- Opening Delimiter -

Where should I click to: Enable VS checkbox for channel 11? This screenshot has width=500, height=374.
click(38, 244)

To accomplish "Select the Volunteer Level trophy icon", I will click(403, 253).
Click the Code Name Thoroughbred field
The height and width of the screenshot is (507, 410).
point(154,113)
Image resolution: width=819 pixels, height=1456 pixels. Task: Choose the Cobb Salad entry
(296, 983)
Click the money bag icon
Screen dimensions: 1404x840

- Closing Delimiter -

» WHAT TO DO:
Copy exactly, and only, the lines from the line containing "Click the money bag icon" to the end of the listing, with both ends included.

» TASK ANSWER:
Click the money bag icon
Screen dimensions: 1404x840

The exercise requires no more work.